The International Council of Jurists (ICJ) representing top judges, Chief Justices of several countries and eminent persons in the field of law including a former International Court of Justice Vice President, has written to President Mahinda Rajapaksa, saying that the recent impeachment of the Chief Justice of Sri Lanka is totally legal, and ‘absolutely in accordance with the prevalent Sri Lankan laws.’


Dr. Adish C Aggarwala

It is a coup de grace that destroys comprehensively, the theories by pseudo-legal experts of the Lawyers’ Collective etc., and other self appointed partisan ‘legal experts’, that the impeachment was somehow flawed, or illegal.

The reasoned opinion of the International Council of Jurists (ICJ) also lays to rest questions about compliance with a Sri Lankan Supreme Court judgment on the issue, as that judgement was obviously flawed and unconstitutional as per the reasoning of these eminent jurists.

The Chairman of the International Council of Jurists is the president of the All India Bar Association, Honourable Dr. Adish C Aggarwala.

The Vice Presidents of the organization include the Chief Justice of Pakistan, the Chief Justice of Bangladesh and the Honourable Lord Navnit Dhoalakala, House of Lords member UK, and a former British High Court judge among others, and a former International Court of Justice (world court) Vice President.

The letter elaborates that “It is clear that the constitutional process of impeachment has been followed in Sri Lanka. The procedure for removal of judges displays a good amount of similarity among various countries to that of the Sri Lankan system. Australia also follows a system of common address and simple majority’’, the letter states.

The letter further goes onto take a dim view of the fact that some organizations decried the removal of the Sri Lankan Chief Justice, not knowing Sri Lankan laws.

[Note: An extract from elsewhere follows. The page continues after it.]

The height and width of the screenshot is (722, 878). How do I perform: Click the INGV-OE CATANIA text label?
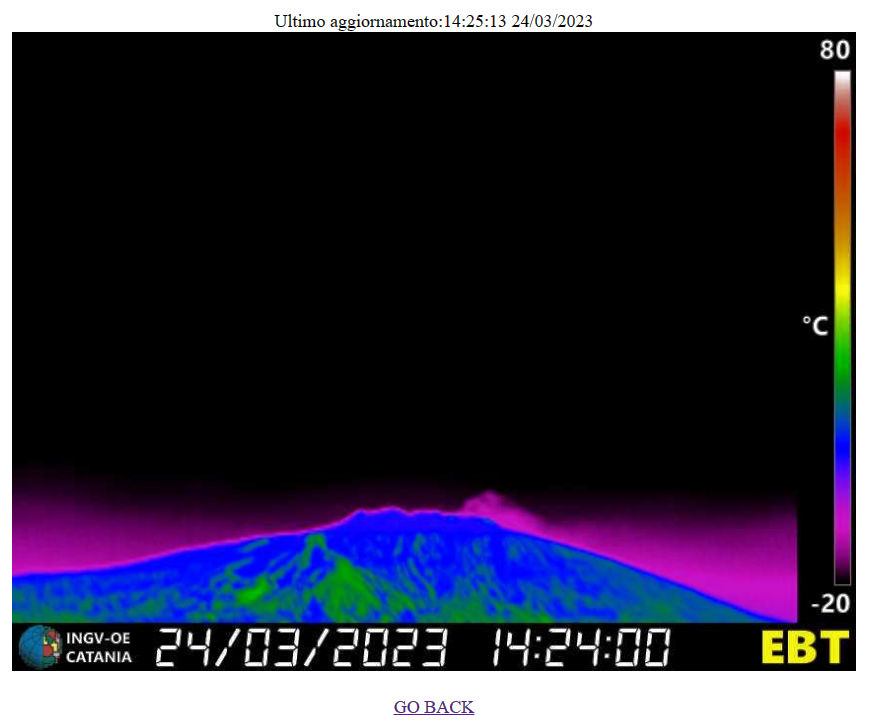98,647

“It is always better to know law first and then comment’, the letter tersely adds. The letter also pledges the full support of the ICJ, to the new Sri Lankan Chief Justice, stating, “Please note that we are ready to give our full support to the newly appointed Chief Justice of SrI Lanka and Sri Lankan government in this regard.” The full text of the letter is reproduced below: Hon’bIe Mr Mahinda Rajapaksa,

President of Sri Lanka,

Colombo.

Warm Greetings from International Council of Jurists;

This is with regard to the recent impeachment of Chief Justice Ms Shirani Bandaranayake by the Sri Lankan government. The questions are whether the Constitutional requirements of impeachment have been followed by the Sri Lankan government and whether the Sri Lankan Constitutional requirements of impeachment are appropriate when comparing with other important countries.

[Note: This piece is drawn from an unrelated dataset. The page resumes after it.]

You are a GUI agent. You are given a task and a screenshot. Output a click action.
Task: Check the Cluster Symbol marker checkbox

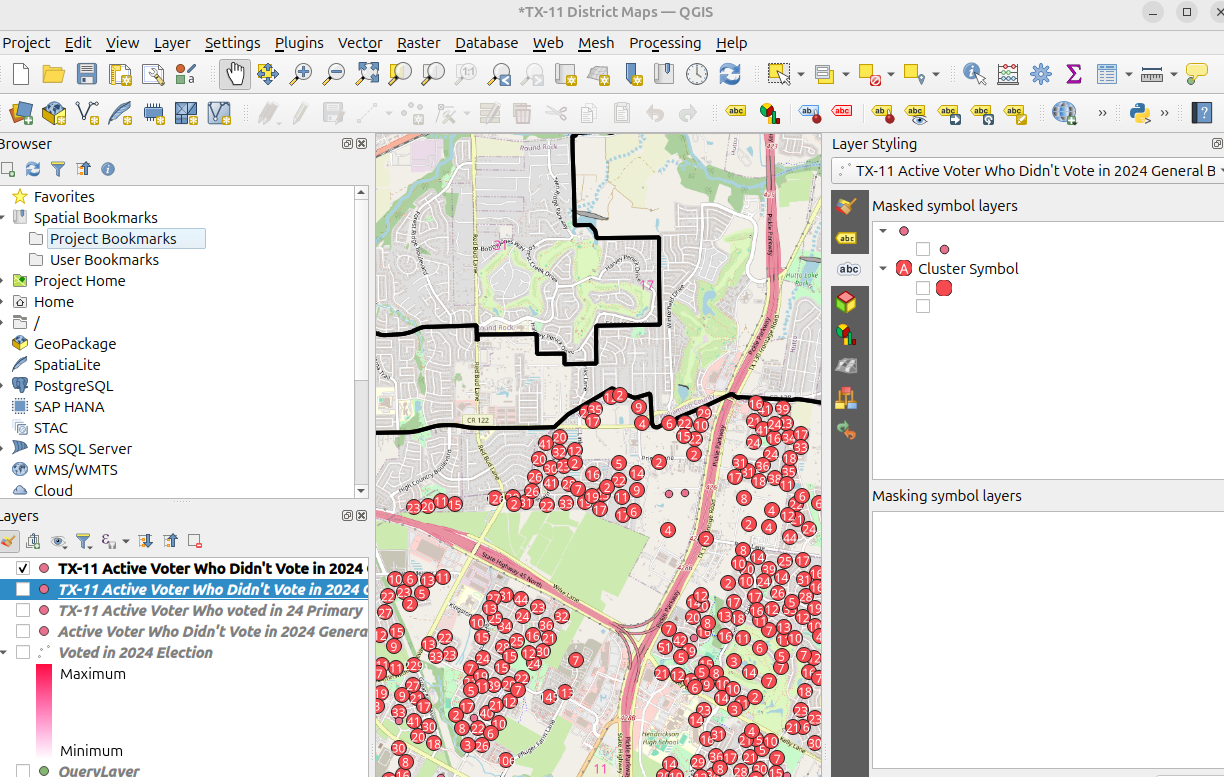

The Constitution of Sri Lanka makes provisions for Independence of Judiciary in Article 107. Article 107(2) provides that, “Every such Judge shall hold office during good behaviour, and shall not be removed except by an order of the President made after an address of Parliament supported by a majority of the total number of Members of Parliament (including those not present) has been presented to the President for such removal on the ground of proved misbehaviour or incapacity :

Provided that no resolution for the presentation of such an address shall be entertained by the Speaker or placed on the Order Paper of Parliament, unless notice of such resolution is signed by not less than one-third of the total number of Members of Parliament and sets out full particulars of the alleged misbehaviour or incapacity.” According to news reports, Chief Justice Ms Shirani Bandaranayake faced an 11-member Parliamentary Committee in November 2012 which investigated 14 charges of financial and official misconduct against her.

She was found guilty of professional misconduct the following month. Charges against the Chief Justice include improper conduct, amassing wealth and property, and non-declaration of assets. As the constitution puts it, ‘misconduct’ is a ground for impeachment. The requirement under the Sri Lankan Constitution has been fulfilled and supplemented by a report of the Parliamentary Committee. Thus it is clear that the constitutional process of impeachment has been followed in Sri Lanka.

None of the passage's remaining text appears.